Danu menaikkan sebelah alisnya, menangkap basah sikap protektif Bima yang sangat agresif siang ini. Namun, Danu tidak terpancing untuk emosi. Ia justru terkekeh pelan, menatap Bima dengan senyum menantang yang elegan. "Gue cuma nanya Kirana, Bim. Opsi tumpangan itu hak dia buat milih. Lagian kalau cuma evaluasi draf, bukannya bisa dikerjain sambil makan sore? Gue bisa sekalian temani kalian kalau emang itu urusan proyek."
"Nggak perlu. Struktur kerja tim gue sifatnya tertutup," balas Bima lempeng, mutlak, dan tidak menerima negosiasi dalam bentuk apa pun.
Kirana menatap punggung lebar Bima di depannya dengan mata membelalak.

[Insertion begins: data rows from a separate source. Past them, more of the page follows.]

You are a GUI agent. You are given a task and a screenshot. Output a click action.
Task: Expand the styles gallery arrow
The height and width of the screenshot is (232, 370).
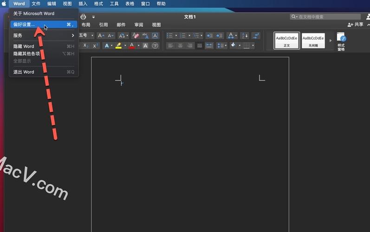click(x=331, y=41)
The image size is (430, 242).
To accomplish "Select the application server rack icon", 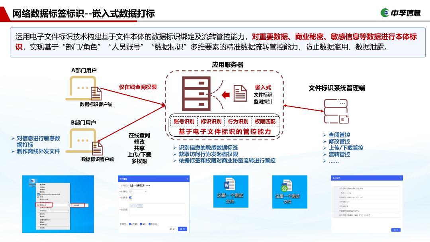I will point(195,94).
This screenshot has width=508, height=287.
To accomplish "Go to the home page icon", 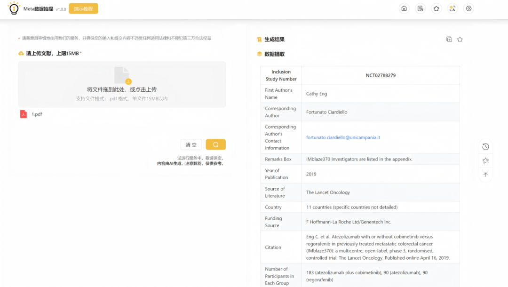I will point(404,8).
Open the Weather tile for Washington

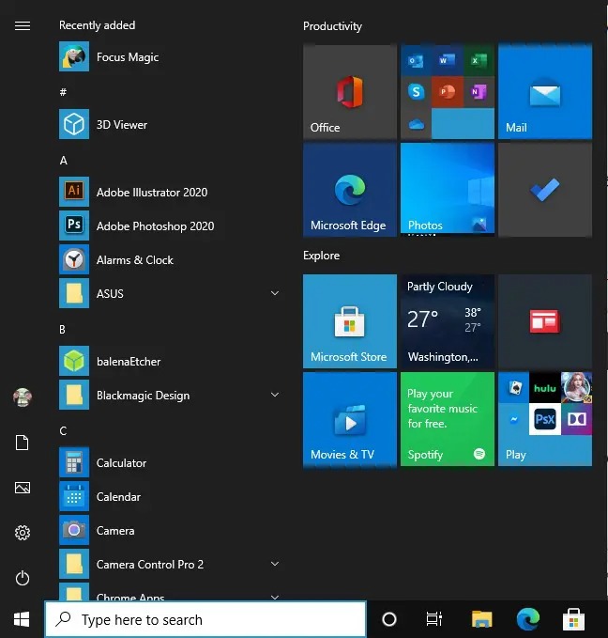click(447, 321)
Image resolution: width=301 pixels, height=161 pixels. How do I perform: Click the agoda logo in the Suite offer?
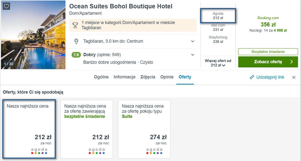click(x=154, y=151)
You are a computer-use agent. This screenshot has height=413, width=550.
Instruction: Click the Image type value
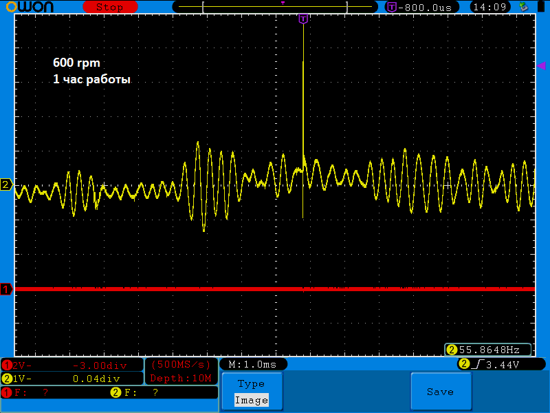(251, 400)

Sejak kapan jadwal evaluasi draf proyek mereka mendadak dipindahkan ke jam empat sore ini? Bukankah tadi di dalam ruangan dosen mereka sudah sepakat kalau revisi baru akan dimulai besok malam via Google Docs? Kirana ingin sekali memprotes dan menjewer lengan kemeja Bima, namun melihat ketegangan yang nyata di antara kedua cowok seangkatan ini, ia memilih untuk menahan diri demi keselamatan reputasinya di koridor kampus.
Danu akhirnya menghela napas pelan, menyadari bahwa mengeras di depan Bima saat ini hanya akan membuat suasana semakin tidak kondusif bagi Kirana. Ia mundur setengah langkah, lalu menatap Kirana dari balik bahu Bima. "Ya sudah kalau begitu, Ra. Aku duluan ya, buku-bukunya harus segera aku balikin ke perpus soalnya. Sampai ketemu nanti, ya."

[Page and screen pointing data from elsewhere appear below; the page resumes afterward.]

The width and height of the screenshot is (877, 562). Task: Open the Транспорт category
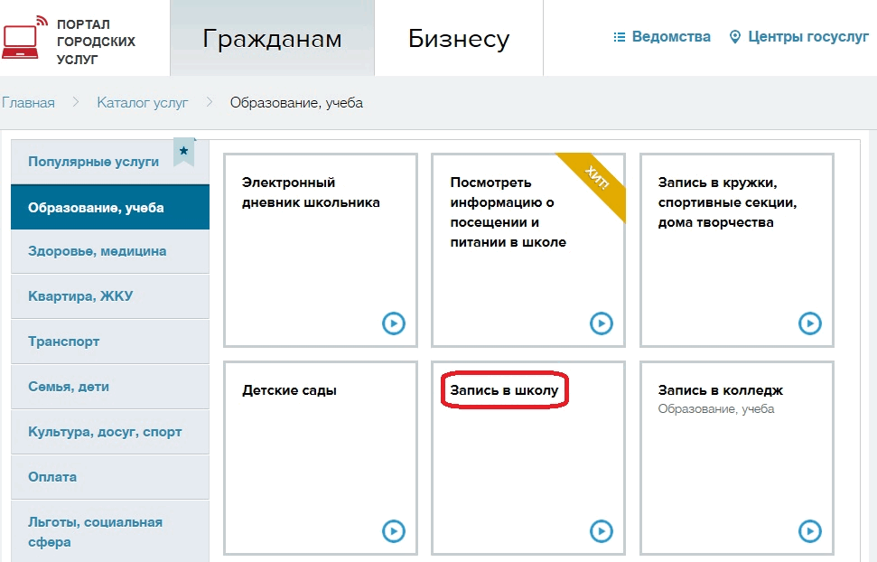click(x=64, y=342)
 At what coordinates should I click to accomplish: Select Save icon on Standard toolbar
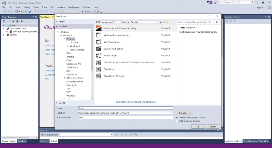click(26, 11)
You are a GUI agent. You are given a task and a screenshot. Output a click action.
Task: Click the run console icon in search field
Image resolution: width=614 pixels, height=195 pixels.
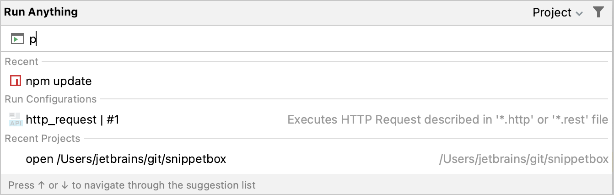coord(17,39)
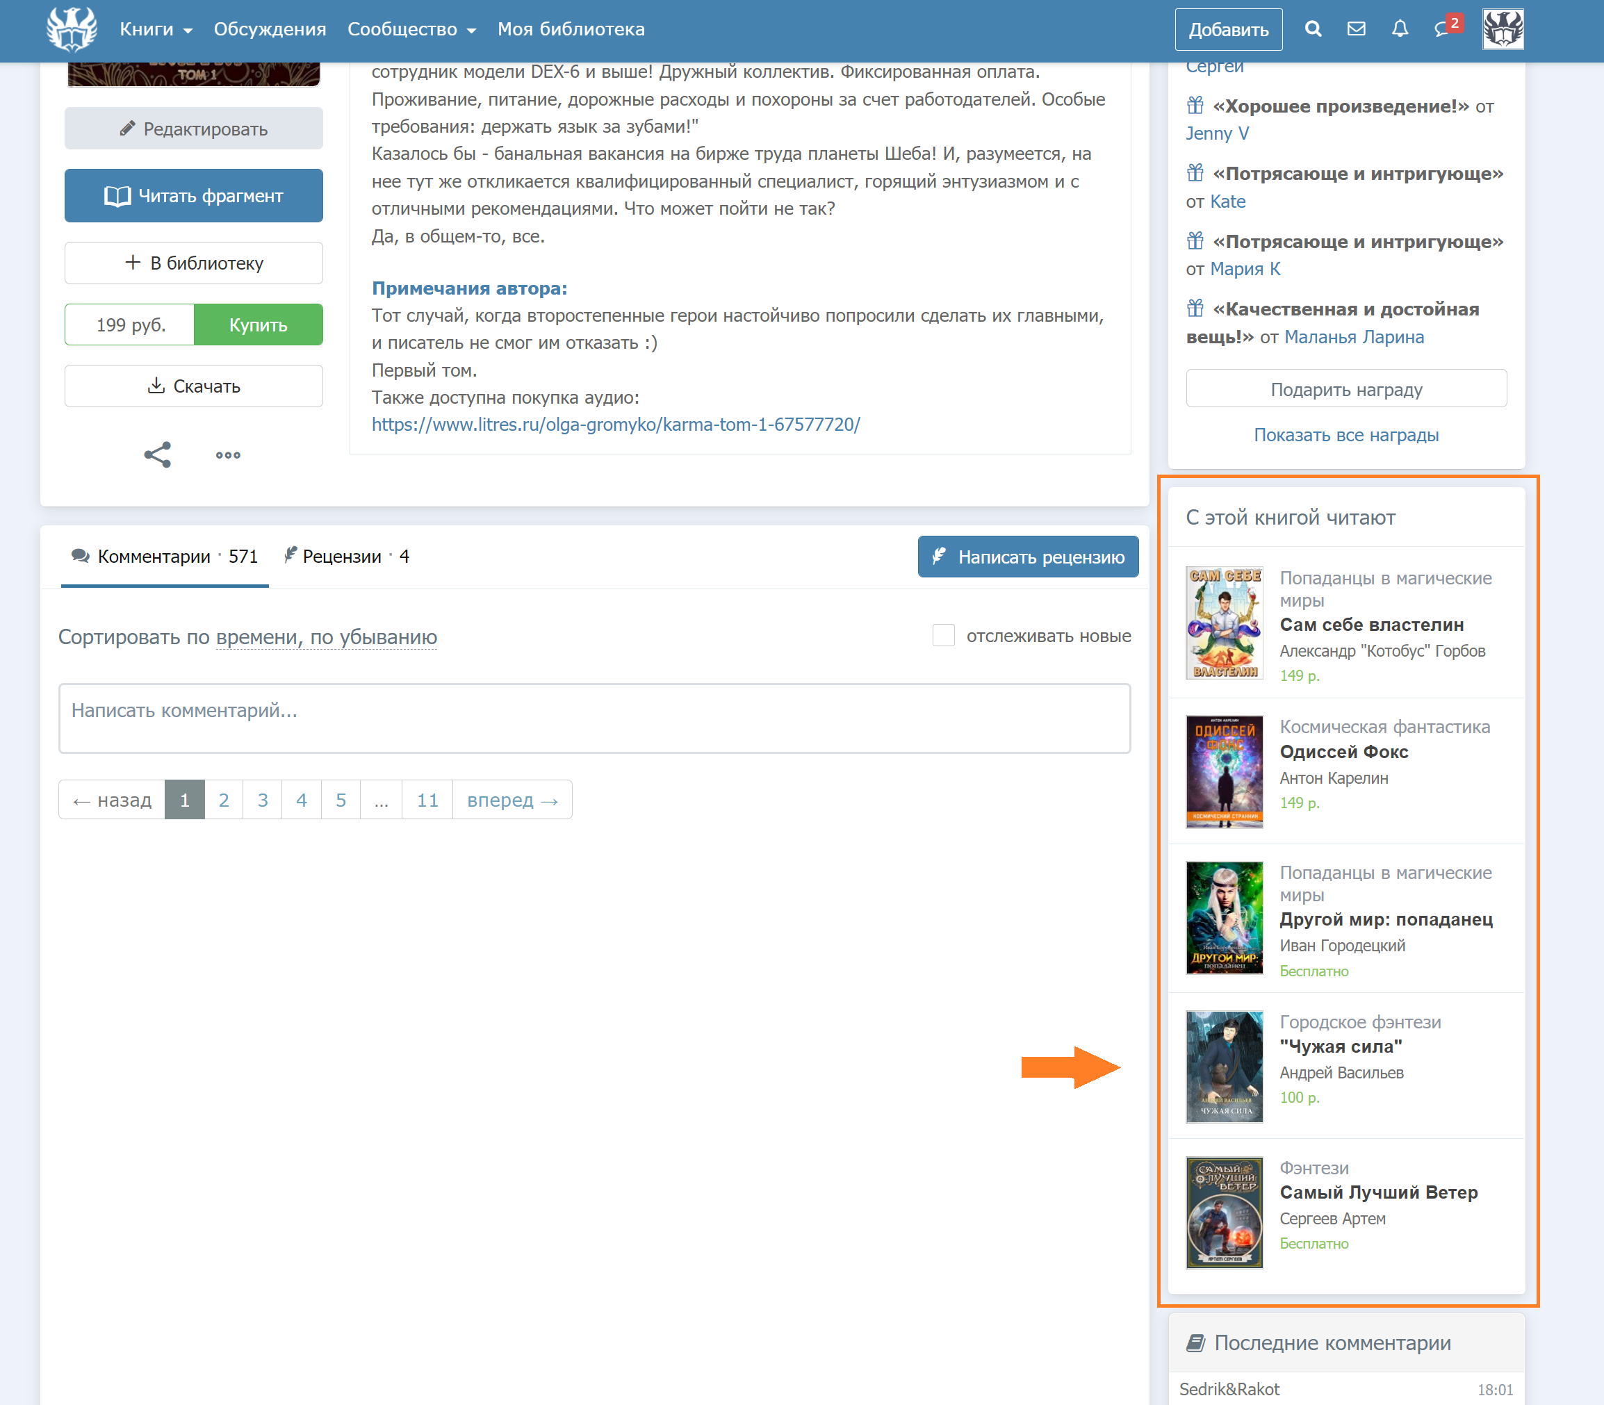Viewport: 1604px width, 1405px height.
Task: Open 'Одиссей Фокс' book cover thumbnail
Action: 1224,771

"Iya, Kak. Hati-hati ya," jawab Kirana dengan senyum canggung yang dipaksakan.
Danu mengangguk tegas ke arah Bima. "Duluan, Bim."
Bima hanya membalas dengan anggukan kepala yang sangat tipis, nyaris tidak terlihat. Matanya terus mengawal langkah kaki Danu sampai cowok flanel itu benar-benar menuruni tangga koridor dan hilang di balik belokan gedung.
Begitu situasi kembali sunyi, Bima langsung berbalik, menatap Kirana dengan tatapan yang sangat ketus dan tidak santai. "Supnya enak?" tanya Bima mendadak, intonasi suaranya terdengar sangat sinis dan tajam.
Kirana tersentak, dahi indahnya berkerut dalam. "Hah? Apaan sih, Bim? Tiba-tiba nanya sup."
"Jus jeruk sama sup ayam ginseng. Logistik lo mewah banget semenjak sekelompok sama gue," sindir Bima lagi, sambil melangkah berjalan mendahului Kirana menuju arah parkiran motor tanpa menunggu balasan.
Kirana yang ditinggal begitu saja langsung mendengus kesal, menghentakkan kakinya ke lantai keramik sebelum akhirnya berlari kecil mengejar langkah lebar asisten lab Teknik tersebut.
"Bima! Tungguin gue! Lo utang penjelasan ya, sejak kapan kita ada jadwal evaluasi jam empat sore ini, hah?!" teriak Kirana kesal, mengabaikan fakta bahwa jantungnya di dalam sana sedang berdegup dengan ritme yang luar biasa berantakan karena sadar dirinya baru saja diperebutkan.